You may say that I am nitpicking but when I read, for example, the chapters on Kazakhstan and Uzbekistan it is much harder for me to check the veracity of the author's account, so I trying to establish the author's credibility in the areas of the world I know reasonably well. "Ancient" history is particularly useful because its treatises are less subject to political biases than those of modern history.

I went on to read about Egypt and there, on p. 201, I found the following statement: "There isn't a single Arab city free of American or Israeli occupation that is dangerous when compared with a comparable city in the Western Hemisphere." Leaving aside the loaded term "Israeli occupation", there at least two other issues here: One is that Arab cities can be quite unsafe from what I have heard from travelers. It all depends on what part of the city you go. And what does "compared with a comparable city" mean? Comparable in what way?
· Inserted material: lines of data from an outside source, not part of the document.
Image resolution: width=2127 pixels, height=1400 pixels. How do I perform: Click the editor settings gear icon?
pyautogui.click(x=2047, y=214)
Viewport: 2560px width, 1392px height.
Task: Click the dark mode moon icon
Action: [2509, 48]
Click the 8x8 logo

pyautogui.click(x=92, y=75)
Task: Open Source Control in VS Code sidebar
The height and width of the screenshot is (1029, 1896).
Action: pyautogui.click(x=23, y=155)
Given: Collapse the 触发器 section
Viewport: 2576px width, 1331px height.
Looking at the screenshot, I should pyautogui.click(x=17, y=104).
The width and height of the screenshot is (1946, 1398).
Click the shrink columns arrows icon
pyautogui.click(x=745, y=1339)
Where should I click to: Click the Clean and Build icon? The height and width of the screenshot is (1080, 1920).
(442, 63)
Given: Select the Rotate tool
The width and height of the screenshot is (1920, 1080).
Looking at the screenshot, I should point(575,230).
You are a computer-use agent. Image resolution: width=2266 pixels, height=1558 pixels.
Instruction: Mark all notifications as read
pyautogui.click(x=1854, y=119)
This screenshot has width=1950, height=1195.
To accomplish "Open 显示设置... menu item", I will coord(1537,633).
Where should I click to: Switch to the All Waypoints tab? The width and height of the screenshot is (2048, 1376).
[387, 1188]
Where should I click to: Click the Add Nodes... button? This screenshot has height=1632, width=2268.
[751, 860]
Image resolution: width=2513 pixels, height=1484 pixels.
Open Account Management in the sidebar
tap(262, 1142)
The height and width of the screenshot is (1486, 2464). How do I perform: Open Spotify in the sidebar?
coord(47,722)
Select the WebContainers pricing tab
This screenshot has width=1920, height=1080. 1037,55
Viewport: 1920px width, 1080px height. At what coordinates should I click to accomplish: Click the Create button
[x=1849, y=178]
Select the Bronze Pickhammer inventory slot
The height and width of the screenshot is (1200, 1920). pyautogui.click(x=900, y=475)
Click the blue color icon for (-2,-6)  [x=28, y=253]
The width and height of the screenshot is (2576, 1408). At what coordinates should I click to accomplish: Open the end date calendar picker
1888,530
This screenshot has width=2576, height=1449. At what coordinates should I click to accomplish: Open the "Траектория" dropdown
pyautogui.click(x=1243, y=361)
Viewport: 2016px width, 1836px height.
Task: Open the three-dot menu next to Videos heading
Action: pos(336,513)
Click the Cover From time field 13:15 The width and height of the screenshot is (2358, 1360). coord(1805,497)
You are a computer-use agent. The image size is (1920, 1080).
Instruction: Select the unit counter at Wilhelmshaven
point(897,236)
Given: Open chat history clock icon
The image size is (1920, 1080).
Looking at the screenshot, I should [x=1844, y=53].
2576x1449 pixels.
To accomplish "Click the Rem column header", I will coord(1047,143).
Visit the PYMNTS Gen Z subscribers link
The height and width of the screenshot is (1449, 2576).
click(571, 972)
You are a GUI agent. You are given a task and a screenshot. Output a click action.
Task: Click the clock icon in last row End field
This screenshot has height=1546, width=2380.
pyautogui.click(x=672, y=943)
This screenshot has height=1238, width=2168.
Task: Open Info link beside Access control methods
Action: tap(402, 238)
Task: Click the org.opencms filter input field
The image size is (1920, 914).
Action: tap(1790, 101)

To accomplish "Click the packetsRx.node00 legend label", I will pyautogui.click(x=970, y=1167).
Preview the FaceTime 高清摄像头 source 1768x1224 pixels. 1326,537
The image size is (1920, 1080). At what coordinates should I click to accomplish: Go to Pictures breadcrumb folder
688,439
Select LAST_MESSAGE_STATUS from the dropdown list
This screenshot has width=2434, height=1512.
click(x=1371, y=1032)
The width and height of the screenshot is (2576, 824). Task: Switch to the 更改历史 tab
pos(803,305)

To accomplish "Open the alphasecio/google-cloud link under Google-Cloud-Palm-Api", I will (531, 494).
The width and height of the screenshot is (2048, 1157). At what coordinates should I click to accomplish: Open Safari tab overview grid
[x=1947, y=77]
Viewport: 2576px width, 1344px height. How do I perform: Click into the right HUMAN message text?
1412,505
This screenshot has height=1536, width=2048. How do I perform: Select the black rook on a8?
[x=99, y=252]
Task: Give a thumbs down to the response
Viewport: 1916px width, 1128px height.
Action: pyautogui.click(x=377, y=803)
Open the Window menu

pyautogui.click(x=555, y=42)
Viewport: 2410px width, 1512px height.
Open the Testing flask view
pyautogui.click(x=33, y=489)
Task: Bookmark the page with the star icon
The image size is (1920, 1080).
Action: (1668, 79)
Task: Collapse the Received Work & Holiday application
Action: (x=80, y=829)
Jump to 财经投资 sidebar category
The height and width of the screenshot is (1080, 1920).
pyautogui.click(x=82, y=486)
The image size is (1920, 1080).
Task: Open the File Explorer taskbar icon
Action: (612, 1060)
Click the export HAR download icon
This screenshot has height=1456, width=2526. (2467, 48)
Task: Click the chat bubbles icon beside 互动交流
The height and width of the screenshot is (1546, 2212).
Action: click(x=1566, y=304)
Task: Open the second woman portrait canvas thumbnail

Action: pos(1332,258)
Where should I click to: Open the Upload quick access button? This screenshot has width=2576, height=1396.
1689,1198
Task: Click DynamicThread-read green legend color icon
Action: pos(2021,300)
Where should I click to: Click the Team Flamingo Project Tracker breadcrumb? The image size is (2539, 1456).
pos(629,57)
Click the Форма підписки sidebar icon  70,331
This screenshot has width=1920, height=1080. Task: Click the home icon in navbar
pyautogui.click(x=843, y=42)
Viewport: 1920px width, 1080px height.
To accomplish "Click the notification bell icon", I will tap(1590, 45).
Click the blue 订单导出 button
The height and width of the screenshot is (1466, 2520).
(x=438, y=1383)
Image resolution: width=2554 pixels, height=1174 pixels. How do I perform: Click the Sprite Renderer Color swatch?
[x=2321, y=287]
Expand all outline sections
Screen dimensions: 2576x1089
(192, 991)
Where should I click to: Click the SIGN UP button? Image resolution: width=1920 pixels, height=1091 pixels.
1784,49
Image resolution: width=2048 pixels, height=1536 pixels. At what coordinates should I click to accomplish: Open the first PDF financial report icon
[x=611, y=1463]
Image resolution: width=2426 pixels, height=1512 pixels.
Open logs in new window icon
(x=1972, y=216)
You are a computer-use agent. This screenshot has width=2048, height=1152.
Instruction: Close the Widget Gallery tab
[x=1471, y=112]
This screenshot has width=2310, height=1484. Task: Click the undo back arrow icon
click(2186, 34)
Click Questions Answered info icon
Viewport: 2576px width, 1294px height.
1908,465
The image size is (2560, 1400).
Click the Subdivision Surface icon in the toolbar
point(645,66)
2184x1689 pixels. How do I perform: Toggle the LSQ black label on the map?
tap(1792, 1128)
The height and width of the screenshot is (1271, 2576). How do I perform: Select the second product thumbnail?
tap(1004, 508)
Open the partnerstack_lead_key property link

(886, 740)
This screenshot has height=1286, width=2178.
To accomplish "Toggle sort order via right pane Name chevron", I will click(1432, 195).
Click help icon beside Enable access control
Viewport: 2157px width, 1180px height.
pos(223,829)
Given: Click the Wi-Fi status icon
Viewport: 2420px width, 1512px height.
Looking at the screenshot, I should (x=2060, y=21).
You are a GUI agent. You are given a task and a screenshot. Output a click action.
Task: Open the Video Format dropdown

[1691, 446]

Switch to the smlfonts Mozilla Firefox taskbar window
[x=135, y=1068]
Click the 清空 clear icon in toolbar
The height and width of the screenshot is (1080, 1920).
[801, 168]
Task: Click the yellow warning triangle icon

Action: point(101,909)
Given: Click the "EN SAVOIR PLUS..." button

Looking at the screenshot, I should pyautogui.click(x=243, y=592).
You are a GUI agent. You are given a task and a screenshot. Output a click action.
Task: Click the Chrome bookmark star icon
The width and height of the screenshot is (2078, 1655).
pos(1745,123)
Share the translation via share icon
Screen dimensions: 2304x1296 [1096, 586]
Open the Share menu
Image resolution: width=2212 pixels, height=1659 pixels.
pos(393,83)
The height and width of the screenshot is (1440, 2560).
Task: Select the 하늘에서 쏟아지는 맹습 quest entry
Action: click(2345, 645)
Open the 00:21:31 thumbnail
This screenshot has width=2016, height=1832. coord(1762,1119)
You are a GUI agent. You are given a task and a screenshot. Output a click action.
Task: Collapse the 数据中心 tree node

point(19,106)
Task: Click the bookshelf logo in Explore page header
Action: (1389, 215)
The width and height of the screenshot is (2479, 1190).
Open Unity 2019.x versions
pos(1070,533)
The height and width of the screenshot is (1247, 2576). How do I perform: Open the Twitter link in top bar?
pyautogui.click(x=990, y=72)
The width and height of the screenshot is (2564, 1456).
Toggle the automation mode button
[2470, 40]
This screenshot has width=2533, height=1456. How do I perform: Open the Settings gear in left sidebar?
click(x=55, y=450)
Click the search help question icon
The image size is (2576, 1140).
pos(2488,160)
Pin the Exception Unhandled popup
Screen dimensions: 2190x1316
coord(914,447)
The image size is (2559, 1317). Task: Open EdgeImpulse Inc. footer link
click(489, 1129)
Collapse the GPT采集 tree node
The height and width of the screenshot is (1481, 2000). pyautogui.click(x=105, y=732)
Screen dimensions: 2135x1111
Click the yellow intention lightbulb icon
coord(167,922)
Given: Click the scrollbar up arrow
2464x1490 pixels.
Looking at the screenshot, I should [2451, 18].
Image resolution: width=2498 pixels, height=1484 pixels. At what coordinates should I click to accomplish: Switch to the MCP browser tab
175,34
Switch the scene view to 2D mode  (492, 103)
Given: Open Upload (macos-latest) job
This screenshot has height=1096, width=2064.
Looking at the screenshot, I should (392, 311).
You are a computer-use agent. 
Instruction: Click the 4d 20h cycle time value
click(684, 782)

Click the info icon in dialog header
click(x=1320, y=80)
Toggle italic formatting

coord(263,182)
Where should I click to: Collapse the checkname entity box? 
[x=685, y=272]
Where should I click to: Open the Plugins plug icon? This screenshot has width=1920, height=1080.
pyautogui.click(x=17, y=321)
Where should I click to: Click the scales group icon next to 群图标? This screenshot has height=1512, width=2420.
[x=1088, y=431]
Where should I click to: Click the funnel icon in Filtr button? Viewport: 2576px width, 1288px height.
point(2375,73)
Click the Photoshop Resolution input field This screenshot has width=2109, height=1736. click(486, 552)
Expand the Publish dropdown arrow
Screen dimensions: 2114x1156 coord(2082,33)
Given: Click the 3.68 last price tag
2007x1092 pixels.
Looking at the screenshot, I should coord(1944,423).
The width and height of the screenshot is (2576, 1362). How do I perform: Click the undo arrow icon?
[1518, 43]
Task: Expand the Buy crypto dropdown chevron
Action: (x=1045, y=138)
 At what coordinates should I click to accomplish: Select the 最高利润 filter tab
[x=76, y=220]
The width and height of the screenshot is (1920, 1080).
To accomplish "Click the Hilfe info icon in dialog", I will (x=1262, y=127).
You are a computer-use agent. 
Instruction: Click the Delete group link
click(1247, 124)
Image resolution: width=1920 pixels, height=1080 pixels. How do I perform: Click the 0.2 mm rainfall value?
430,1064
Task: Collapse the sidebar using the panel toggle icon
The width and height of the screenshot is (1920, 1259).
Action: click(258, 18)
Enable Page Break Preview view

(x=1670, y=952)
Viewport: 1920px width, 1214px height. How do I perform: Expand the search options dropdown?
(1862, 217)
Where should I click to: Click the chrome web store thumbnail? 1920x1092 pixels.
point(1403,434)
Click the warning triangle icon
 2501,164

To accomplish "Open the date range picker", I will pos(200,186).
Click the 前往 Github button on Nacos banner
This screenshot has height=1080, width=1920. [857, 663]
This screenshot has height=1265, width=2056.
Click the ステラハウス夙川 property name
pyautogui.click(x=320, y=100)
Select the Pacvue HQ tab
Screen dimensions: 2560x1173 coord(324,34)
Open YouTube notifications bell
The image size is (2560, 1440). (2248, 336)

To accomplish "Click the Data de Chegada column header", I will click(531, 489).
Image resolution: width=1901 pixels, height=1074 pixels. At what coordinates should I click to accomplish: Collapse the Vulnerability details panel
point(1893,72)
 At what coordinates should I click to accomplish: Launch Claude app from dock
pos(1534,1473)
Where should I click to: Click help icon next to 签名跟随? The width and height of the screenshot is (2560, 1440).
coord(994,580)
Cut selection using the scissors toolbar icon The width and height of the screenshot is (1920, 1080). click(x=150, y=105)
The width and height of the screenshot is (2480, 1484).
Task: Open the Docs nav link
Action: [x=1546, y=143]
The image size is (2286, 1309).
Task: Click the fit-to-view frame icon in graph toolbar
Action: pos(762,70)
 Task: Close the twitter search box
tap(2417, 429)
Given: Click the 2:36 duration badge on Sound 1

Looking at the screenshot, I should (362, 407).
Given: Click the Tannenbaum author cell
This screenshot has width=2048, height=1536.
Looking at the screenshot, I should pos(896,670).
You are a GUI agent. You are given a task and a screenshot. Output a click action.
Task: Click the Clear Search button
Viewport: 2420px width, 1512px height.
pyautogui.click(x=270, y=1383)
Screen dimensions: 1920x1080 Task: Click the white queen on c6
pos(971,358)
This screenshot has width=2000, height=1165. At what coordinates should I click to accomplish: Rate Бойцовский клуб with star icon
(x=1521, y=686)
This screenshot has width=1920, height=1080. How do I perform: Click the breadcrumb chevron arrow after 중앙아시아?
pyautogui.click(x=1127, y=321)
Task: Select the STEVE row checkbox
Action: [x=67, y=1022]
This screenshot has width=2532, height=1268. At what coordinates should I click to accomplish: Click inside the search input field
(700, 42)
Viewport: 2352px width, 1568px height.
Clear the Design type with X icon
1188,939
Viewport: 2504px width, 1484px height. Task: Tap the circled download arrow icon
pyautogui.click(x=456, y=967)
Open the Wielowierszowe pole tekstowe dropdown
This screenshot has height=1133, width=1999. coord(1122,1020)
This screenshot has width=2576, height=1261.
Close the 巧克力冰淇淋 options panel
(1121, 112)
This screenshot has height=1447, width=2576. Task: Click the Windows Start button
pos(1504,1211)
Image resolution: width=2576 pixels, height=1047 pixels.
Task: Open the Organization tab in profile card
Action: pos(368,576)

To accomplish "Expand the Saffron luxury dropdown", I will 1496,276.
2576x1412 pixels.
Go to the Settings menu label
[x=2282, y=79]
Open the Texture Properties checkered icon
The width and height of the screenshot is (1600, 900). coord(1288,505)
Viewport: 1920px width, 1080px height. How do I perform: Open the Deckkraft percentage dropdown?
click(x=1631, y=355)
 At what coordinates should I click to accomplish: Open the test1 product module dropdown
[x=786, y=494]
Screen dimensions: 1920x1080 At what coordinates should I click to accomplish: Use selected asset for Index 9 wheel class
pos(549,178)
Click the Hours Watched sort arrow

Probably I should have stopped there but I went on to read about Iran. The endnote at the start of the chapter (p. 227) caught my attention. "It was Cyrus the Great who liberated Persians from Babylonian rule, even resettling the Israelites to Palestine in the sixth century B.C., seeking to create a buffer between itself and Egypt." To start with, the Persians were never under the Babylonians, Cyrus united the various Persian kingdoms and the Medes around 550 BCE and conquered Babylon in 539 BCE. Cyrus was killed in 539 BCE and his son Cambyses conquered Egypt. Ezra did not lead the Israelites back to Israel until the middle of the fifth century, after Egypt had become part of the Persian Empire. And of course Israel remained a Persian territory and did not become a state with an army until the Maccabean revolt, about 300 years later.

The jacket of the book states that last year the author was a "senior geopolitical advisor to the U.S. Special Operations Command". Maybe the use of advisers like him explains the blunders of U.S. policy in the Middle East.